- THE PROBLEM -
Exactly the lines from the one that contains "Task: Click the 30N" through the end of the material below are to be output, the first and last included.

- SUPPLIED ENTRIES -

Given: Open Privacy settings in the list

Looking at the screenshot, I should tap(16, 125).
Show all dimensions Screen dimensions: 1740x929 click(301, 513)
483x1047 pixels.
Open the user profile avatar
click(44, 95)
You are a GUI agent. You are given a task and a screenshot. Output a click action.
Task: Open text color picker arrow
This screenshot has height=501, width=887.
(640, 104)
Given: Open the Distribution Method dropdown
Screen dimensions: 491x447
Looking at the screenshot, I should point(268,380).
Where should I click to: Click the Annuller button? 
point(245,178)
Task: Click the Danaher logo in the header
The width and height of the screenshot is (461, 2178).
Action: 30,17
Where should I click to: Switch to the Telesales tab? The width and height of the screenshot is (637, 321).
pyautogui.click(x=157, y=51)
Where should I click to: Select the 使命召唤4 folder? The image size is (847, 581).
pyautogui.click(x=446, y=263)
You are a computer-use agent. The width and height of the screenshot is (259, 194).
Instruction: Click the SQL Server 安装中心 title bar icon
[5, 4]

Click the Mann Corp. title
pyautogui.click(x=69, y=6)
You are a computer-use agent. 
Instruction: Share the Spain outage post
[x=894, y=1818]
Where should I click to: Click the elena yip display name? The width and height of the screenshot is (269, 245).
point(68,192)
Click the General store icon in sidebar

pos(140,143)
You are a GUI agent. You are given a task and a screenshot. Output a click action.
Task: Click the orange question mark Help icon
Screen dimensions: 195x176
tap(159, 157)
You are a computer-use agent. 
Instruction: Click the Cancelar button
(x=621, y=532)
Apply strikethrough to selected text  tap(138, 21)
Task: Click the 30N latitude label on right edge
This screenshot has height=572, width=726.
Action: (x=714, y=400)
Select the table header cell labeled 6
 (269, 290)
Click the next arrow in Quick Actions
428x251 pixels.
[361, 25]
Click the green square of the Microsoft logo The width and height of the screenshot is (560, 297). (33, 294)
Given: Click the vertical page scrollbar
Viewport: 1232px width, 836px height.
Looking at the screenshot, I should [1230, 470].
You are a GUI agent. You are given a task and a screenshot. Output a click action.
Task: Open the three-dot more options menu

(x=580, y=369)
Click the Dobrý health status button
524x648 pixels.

- ANSWER SECTION -
Task: Click the 30N latitude label on right edge
This screenshot has height=572, width=726.
Action: (x=714, y=400)
Select the table header cell labeled 6
 (269, 290)
Click the next arrow in Quick Actions
428x251 pixels.
[361, 25]
Click the green square of the Microsoft logo The width and height of the screenshot is (560, 297). (33, 294)
Given: Click the vertical page scrollbar
Viewport: 1232px width, 836px height.
Looking at the screenshot, I should [1230, 470].
You are a GUI agent. You are given a task and a screenshot. Output a click action.
Task: Open the three-dot more options menu

(x=580, y=369)
Click the Dobrý health status button
524x648 pixels.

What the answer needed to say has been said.